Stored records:
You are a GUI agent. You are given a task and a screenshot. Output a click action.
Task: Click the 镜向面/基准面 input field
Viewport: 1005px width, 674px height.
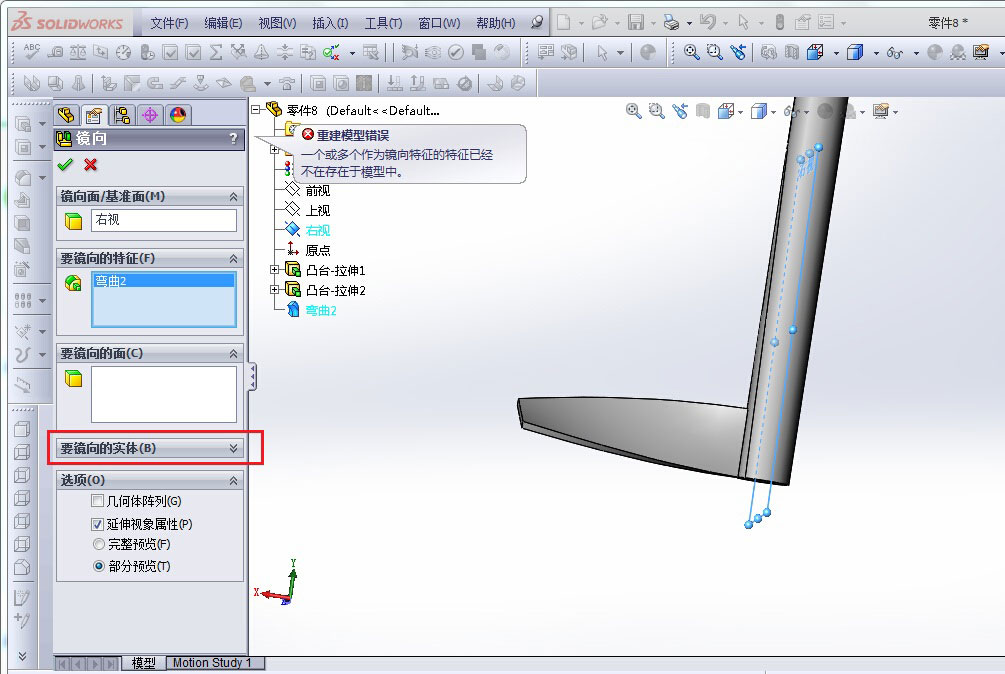tap(163, 219)
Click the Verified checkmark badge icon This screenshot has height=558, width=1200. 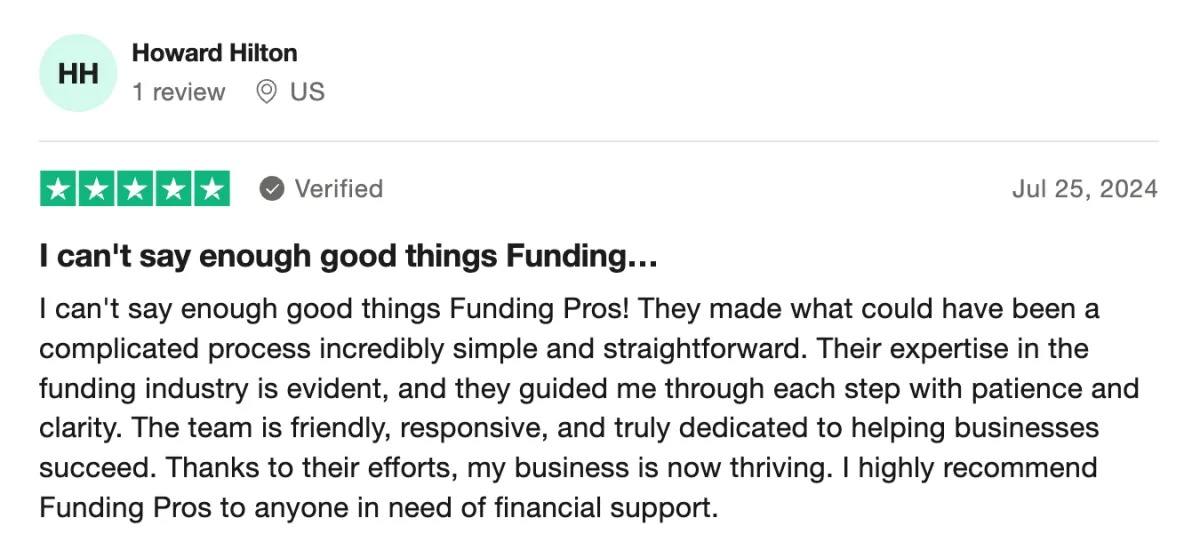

» Problem to work on
Exact copies of the lines from the one containing "Viewport: 1005px width, 674px height." through the end of the records above are required, with no pictures among them.

» Answer space
Viewport: 1005px width, 674px height.
tap(163, 219)
Click the Verified checkmark badge icon This screenshot has height=558, width=1200. 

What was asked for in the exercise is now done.